Aim:
Can you retype, word for word, the part of the Wells Fargo penalties article between "According to the" and "the unfair practices.", inclusive?

If a closing of a mortgage dragged on due to Wells Fargo and not the customer, the bank still charged customers to keep the rates locked — despite this being contrary to policy, the consent order notes.

In the case of the car loans, the bank forced unnecessary insurance on hundreds of thousands of borrowers who already had insurance taken out on their vehicles. When customers pointed this out, the bank often failed to fix the error and refund the payments.

Technically, the OCC levied a $500 million fine and the CFPB a $1 billion fine, but the CFPB counted the OCC’s $500 million as a piece of its fine, lowering the collected amounts to $500 million each.

Wells Fargo said the penalties reduce Q1 income by $800 million, or $0.16 cents per share, to $4.7 billion.

FILE – This Aug. 11, 2017, file photo shows a sign at a Wells Fargo bank location in Philadelphia. The New York Times and other news outlets are reporting Thursday, April 19, 2018, that federal regulators plan to fine Wells Fargo as much as $1 billion as early as Friday for abuses tied to its auto lending and mortgage businesses. (AP Photo/Matt Rourke, File)

“I am especially pleased that we were able to work closely and effectively with our colleagues at the OCC, and I appreciate the key role they played in the negotiations,” said acting CFPB director Mick Mulvaney in a press release. “As to the terms of the settlement: we have said all along that we will enforce the law. That is what we did here.”

Mulvaney, an appointee by President Trump, has been said to take a softer, industry-friendly line on enforcement, but has implemented the largest fine in the bureau’s short history. (It was created in 2010 by the Dodd-Frank Act.) This is his first enforcement as director.

In a press release, Wells Fargo CEO Tim Sloan noted the work still to come for the bank, but that “these orders affirm that we share the same priorities with our regulators and that we are committed to working with them as we deliver our commitments with focus, accountability, and transparency. Our customers deserve only the best from Wells Fargo, and we are committed to delivering that.”

According to the Bureau, the bank will “remediate harmed consumers” and address the risk and compliance issues that precipitated the unfair practices.

The OCC fine will go into the Treasury, and the CFPB’s fines go to its Civil Penalty Fund. This fund compensates victims who have not been paid by the offending companies.

The embattled bank still has an investigation ongoing into practices by its wealth management division.

Record set:
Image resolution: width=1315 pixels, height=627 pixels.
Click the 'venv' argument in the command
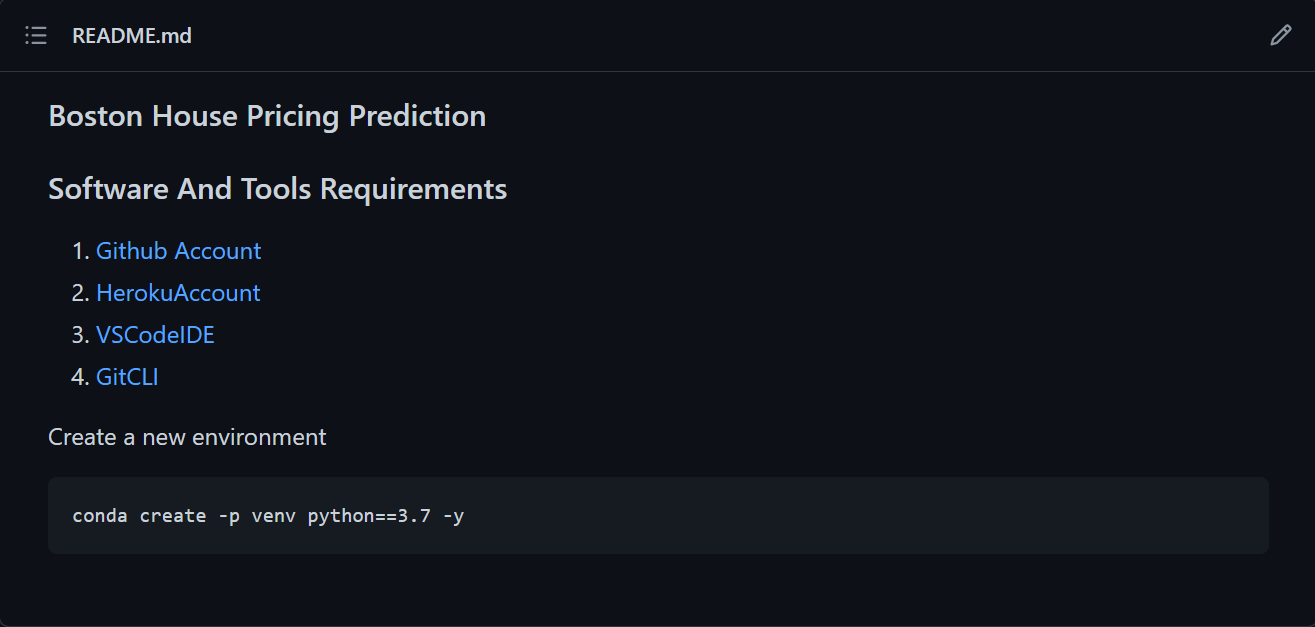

--

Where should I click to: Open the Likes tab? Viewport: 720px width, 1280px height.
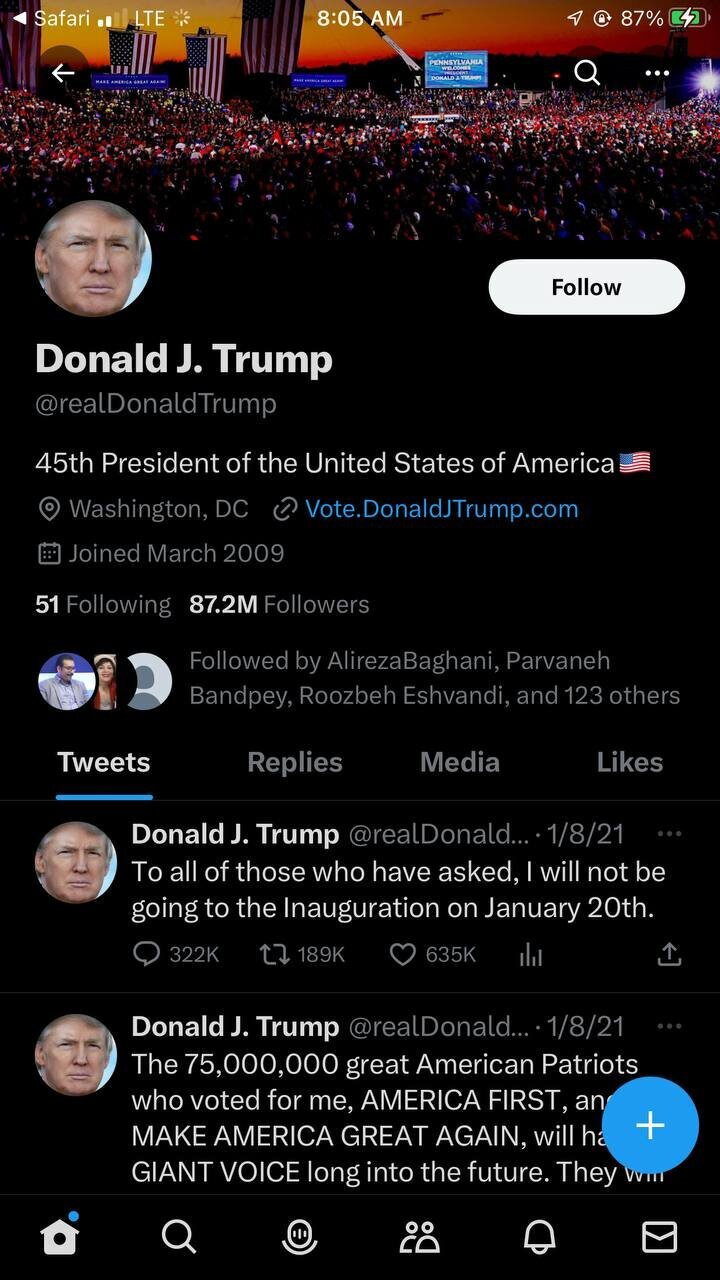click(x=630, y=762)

Solution below:
According to the Bureau, the bank will “remediate harmed consumers” and address the risk and compliance issues that precipitated the unfair practices.